Dataset records
# # # # #

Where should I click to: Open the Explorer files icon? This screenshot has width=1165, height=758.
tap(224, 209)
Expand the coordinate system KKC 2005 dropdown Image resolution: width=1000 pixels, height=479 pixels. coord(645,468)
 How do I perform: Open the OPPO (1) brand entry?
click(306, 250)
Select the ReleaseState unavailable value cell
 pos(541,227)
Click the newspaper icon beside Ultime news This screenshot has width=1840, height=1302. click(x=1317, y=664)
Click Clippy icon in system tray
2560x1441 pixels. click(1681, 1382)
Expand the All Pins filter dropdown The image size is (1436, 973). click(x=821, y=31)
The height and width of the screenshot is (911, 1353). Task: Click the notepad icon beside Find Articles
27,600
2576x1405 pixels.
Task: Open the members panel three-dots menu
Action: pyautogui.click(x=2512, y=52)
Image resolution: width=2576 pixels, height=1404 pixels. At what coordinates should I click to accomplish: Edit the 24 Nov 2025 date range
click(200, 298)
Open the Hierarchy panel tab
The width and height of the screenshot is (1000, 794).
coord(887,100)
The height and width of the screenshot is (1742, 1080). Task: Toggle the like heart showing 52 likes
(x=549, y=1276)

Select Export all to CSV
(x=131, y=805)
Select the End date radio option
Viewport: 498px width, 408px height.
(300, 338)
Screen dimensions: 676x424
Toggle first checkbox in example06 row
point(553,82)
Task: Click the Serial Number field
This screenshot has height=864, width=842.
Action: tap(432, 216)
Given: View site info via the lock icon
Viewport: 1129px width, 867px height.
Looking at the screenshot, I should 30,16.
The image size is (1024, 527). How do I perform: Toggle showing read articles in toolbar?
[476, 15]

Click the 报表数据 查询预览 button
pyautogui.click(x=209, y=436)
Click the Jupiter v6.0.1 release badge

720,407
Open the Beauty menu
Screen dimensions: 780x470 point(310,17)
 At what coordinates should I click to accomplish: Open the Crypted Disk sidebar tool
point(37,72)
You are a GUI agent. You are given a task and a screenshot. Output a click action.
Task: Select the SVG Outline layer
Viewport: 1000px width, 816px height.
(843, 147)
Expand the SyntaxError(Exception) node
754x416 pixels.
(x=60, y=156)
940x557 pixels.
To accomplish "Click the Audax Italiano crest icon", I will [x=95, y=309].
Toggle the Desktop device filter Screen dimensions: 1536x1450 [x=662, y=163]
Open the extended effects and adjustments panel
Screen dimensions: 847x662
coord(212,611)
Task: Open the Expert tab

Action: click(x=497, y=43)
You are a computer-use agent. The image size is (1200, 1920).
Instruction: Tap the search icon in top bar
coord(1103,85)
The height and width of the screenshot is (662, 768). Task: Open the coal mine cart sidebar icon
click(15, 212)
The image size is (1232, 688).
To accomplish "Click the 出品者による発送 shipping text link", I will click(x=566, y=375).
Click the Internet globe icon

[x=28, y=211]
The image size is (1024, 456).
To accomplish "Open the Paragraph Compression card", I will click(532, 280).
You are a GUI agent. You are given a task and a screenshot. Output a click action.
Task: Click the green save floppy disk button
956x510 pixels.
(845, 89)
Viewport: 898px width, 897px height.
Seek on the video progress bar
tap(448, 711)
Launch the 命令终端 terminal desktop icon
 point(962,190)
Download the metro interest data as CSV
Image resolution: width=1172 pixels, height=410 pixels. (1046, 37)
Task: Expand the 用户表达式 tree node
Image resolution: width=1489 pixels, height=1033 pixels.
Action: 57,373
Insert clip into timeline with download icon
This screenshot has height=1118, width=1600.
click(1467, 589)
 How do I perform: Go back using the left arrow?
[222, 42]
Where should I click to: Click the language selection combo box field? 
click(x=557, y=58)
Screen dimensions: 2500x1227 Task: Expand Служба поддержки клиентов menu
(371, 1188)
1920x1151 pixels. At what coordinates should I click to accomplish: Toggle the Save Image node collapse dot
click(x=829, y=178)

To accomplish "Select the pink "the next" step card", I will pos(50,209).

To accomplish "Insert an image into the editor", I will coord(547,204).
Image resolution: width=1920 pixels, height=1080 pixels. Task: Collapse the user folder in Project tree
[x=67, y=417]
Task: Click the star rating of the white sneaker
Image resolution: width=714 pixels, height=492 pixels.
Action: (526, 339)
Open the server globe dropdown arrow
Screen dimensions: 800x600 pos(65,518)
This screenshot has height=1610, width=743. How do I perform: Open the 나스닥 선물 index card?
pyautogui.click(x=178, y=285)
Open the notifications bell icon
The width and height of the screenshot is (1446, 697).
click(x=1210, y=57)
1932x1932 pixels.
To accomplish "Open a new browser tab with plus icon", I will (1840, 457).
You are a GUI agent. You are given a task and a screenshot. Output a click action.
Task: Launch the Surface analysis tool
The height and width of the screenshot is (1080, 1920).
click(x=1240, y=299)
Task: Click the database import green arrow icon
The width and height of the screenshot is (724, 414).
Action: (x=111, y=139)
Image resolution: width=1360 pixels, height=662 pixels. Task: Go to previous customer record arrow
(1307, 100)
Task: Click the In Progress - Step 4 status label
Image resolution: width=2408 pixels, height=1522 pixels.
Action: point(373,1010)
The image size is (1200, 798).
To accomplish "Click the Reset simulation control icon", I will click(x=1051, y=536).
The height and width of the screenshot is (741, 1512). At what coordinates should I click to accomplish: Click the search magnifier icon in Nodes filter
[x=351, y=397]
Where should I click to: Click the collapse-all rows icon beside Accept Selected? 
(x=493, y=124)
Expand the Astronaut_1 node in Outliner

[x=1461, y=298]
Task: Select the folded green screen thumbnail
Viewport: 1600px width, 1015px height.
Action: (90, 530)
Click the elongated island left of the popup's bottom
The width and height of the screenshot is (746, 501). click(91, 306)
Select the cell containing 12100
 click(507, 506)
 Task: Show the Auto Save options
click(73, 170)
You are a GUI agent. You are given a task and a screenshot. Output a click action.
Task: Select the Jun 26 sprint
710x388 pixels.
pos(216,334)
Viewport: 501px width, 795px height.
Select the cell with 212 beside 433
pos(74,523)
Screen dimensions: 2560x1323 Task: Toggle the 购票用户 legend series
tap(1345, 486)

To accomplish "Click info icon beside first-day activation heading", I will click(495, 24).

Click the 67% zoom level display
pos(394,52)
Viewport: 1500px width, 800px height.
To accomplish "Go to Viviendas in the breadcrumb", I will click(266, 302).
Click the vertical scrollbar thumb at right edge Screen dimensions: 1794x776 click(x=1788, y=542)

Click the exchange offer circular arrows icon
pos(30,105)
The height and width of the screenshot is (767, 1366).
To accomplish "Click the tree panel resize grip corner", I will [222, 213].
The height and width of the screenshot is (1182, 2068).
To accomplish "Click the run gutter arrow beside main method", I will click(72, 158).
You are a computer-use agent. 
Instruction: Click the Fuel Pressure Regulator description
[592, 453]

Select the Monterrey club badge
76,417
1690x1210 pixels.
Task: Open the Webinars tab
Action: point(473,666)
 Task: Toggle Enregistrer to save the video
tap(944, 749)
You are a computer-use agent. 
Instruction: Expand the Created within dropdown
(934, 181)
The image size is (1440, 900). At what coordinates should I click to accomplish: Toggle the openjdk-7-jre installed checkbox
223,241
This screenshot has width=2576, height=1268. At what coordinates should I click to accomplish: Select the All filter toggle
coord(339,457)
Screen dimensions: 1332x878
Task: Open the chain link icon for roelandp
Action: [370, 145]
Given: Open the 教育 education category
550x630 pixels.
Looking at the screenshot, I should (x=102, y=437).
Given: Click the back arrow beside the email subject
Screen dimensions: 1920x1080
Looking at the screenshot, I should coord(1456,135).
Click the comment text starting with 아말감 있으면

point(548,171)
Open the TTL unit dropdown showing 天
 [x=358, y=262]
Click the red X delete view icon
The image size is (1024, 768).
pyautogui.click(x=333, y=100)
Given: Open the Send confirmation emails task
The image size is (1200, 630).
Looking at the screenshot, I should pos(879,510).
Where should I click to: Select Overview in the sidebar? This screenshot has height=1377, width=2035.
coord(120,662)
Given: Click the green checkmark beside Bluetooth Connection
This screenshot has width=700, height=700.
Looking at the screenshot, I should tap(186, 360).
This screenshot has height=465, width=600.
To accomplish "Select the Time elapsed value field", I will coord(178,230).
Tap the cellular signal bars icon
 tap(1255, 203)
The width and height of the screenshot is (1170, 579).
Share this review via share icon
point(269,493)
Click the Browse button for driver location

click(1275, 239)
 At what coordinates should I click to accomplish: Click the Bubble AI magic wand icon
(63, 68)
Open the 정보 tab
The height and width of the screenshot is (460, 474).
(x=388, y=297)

# # # # #

→ **WHAT IS EXPECTED**:
Rewrite the material from its start through the line containing "pos(541,227)", both ends included, requests and all, scaling every coordinate in the answers by 2.25 and rounding to whole numbers with halves rounded up. Leave all numbers in the requests unchanged, and give only these lines.

→ **COMPLETE OUTPUT**:
Where should I click to: Open the Explorer files icon? This screenshot has width=1165, height=758.
tap(504, 470)
Expand the coordinate system KKC 2005 dropdown Image resolution: width=1000 pixels, height=479 pixels. coord(1451,1053)
 How do I perform: Open the OPPO (1) brand entry?
click(689, 563)
Select the ReleaseState unavailable value cell
 pos(1217,511)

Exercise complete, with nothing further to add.